To ask the Secretary of State for Education, what steps his Department is taking in response to the situation of students planning to undertake a year abroad but who may be prevented from doing so as such travel is not classified as essential, thereby making insurance for universities invalid.
14 September 2020
The Foreign, Commonwealth and Development Office (FDCO) do not make a judgement on whether any travel is essential. Their guidance is that: “Whether travel is essential or not is your own decision”. This guidance is available at: https://www.gov.uk/guidance/about-foreign-commonwealth-development-office-travel-advice.
Before starting a placement, students, including Erasmus+ participants, should consult with their provider to confirm details and check the living in country guide
(https://www.gov.uk/government/collections/overseas-living-in-guides) and travel advice for the country they will be visiting, being conscious that their placement may not be able to continue as originally planned. To undertake a placement, participants should seek the agreement of their home provider and their host. There may be opportunities for it to start at a later date if the situation changes and this is feasible. Participants should be ready to comply with local isolation, testing or quarantine requirements, and will need to rely on the local health system.

> **RECORD SET**
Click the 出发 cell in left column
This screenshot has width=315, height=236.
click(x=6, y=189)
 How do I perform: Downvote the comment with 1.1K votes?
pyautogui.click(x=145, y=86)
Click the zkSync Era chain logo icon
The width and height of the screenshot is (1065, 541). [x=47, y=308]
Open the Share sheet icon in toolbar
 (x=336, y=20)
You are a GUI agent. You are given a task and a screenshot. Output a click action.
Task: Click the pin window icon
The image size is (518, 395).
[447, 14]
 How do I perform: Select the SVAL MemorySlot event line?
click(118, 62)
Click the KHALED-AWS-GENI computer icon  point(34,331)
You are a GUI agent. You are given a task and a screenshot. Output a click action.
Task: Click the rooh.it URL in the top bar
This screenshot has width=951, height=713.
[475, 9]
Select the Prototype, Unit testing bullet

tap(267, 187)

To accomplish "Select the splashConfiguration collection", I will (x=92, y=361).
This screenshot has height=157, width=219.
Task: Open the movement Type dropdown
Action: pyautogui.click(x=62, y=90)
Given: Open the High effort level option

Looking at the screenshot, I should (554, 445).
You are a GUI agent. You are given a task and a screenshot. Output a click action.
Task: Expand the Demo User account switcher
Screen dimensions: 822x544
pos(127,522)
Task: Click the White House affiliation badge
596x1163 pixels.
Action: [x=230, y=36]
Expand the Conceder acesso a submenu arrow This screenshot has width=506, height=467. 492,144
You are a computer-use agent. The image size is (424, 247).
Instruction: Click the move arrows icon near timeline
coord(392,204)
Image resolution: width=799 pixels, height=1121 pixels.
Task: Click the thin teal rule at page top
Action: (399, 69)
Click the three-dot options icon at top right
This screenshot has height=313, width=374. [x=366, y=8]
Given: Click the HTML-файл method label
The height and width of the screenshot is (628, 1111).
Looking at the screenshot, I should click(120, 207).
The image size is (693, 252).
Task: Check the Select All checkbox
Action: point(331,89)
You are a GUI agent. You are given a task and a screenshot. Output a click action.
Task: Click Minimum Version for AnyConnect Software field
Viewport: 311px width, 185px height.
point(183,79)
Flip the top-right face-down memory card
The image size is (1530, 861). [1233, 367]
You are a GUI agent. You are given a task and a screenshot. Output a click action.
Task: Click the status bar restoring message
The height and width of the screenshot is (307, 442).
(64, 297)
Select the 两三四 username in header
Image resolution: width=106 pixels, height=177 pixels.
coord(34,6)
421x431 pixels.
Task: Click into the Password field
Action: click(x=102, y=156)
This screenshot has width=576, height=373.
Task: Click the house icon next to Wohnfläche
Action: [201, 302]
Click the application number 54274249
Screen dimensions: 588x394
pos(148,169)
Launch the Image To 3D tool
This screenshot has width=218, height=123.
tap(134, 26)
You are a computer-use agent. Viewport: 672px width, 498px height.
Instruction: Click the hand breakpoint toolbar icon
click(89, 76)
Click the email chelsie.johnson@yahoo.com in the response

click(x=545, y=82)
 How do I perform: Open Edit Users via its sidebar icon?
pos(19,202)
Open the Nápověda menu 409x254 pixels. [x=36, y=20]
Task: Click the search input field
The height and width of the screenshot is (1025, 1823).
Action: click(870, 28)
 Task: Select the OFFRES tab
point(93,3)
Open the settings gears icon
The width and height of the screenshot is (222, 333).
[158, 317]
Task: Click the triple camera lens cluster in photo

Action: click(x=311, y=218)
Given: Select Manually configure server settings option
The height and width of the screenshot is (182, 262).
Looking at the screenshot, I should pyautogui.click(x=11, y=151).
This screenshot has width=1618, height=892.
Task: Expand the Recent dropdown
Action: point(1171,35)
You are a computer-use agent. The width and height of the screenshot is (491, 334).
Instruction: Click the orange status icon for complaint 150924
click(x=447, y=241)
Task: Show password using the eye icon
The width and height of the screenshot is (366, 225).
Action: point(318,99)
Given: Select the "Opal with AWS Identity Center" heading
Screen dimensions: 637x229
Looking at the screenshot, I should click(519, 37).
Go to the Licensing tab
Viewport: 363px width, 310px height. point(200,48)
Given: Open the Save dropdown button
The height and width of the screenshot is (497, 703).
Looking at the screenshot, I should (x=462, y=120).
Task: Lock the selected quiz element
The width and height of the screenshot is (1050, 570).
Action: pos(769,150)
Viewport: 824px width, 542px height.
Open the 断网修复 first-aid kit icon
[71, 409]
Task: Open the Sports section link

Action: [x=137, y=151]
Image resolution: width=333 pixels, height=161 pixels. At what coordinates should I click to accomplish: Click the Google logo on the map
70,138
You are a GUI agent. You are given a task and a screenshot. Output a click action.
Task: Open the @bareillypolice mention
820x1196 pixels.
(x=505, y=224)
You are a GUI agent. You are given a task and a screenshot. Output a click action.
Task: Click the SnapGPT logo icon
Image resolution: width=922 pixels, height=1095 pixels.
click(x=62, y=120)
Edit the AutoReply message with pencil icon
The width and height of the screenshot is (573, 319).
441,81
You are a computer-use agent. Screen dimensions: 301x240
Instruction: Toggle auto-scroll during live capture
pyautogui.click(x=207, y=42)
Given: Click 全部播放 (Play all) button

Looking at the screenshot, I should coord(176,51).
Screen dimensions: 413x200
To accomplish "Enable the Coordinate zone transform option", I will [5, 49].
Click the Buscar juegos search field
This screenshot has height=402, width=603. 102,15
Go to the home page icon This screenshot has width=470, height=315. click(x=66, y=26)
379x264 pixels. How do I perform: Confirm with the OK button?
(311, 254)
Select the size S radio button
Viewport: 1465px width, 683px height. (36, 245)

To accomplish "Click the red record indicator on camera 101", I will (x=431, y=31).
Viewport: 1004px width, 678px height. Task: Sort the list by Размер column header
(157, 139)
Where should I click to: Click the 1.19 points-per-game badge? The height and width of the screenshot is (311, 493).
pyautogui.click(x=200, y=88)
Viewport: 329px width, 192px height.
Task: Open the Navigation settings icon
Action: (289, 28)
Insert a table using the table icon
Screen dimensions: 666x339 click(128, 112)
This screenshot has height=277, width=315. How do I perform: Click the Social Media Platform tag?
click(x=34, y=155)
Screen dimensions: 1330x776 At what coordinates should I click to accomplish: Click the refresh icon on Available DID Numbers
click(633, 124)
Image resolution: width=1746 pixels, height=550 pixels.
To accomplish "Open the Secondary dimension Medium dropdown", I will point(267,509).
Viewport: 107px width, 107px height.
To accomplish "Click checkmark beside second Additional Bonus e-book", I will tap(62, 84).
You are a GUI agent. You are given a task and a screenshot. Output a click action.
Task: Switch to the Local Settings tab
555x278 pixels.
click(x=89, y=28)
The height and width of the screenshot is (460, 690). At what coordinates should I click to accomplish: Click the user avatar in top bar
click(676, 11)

> **YOUR GOAL**
Turn the paragraph beginning "Before starting a placement" in the year-abroad text above into a short bulleted list that keeps its main facts.

> **TASK ANSWER**
- Before a placement begins, students, including Erasmus+ participants, should confirm details with their provider and check the living in country guide and the travel advice for their destination.
- They should be aware that the placement may not be able to continue as originally planned.
- A placement requires the agreement of both the home provider and the host.
- It may be possible to start later if the situation changes and this is feasible.
- Participants should be ready to comply with local isolation, testing or quarantine requirements and will need to rely on the local health system.